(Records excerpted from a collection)
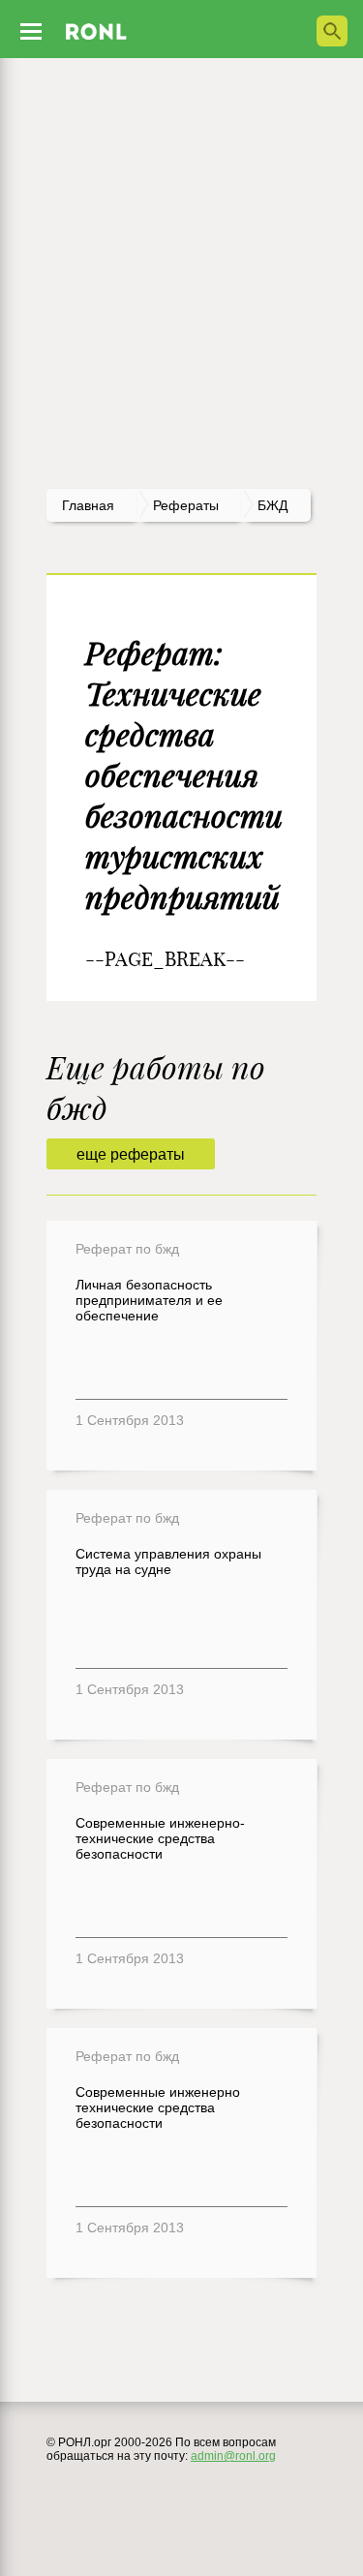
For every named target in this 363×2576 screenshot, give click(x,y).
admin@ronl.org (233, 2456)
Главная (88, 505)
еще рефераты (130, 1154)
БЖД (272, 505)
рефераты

* **YOUR GOAL**
Write out each record exactly as shown, but not its pictures.

* **RESULT**
For every named target in this 363×2576 screenshot, give click(x,y).
admin@ronl.org (233, 2456)
Главная (88, 505)
еще рефераты (130, 1154)
БЖД (272, 505)
рефераты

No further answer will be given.